> [SUPPLIED PASSAGE]:
COVID Raises Alzheimer’s Risk in Seniors

Although a growing number of people vaccinated against COVID-19 have still contracted the virus, there is still strong evidence to get the bivalent booster shot when it becomes available this fall.  Adults over the age of 65 especially may soon want to schedule their boosters as new research emerges linking COVID-19 infection with a significantly higher risk of developing Alzheimer’s disease within a year. 

According to a large study out of Case Western Reserve University School of Medicine, older people who were infected with COVID-19 had as high as a 50 to 80 percent greater risk of developing Alzheimer’s than a control group. Women over 85 were at the greatest risk for developing the disease over a one-year period following infection. 

The factors that trigger the onset of Alzheimer’s are not clearly understood but SARS-CoV2, the virus that causes COVID-19, is associated with nervous system inflammation that is believed to contribute to an increased rate of Alzheimer’s diagnosis among older patients who have recovered from the virus.   The study analyzed the electronic health records of 6.2 million American adults over the age of 65 who received medical treatment between February 2020 and May 2021 and had no prior diagnosis of Alzheimer’s disease.

> [MATERIAL SHOWN]:
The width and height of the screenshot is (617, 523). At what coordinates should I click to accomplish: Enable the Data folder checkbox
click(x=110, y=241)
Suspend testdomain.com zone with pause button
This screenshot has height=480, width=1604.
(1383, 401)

> [TASKS TO PERFORM]:
1: Reproduce the article on COVID and Alzheimer's risk word for word, from "According to a" to "of Alzheimer’s disease.".
2: According to the article on COVID and Alzheimer's risk, which group faced the greatest risk of developing Alzheimer's in the year after infection?

> [RESPONSES IN ORDER]:
1:
According to a large study out of Case Western Reserve University School of Medicine, older people who were infected with COVID-19 had as high as a 50 to 80 percent greater risk of developing Alzheimer’s than a control group. Women over 85 were at the greatest risk for developing the disease over a one-year period following infection. 

The factors that trigger the onset of Alzheimer’s are not clearly understood but SARS-CoV2, the virus that causes COVID-19, is associated with nervous system inflammation that is believed to contribute to an increased rate of Alzheimer’s diagnosis among older patients who have recovered from the virus.   The study analyzed the electronic health records of 6.2 million American adults over the age of 65 who received medical treatment between February 2020 and May 2021 and had no prior diagnosis of Alzheimer’s disease.

2: Women over 85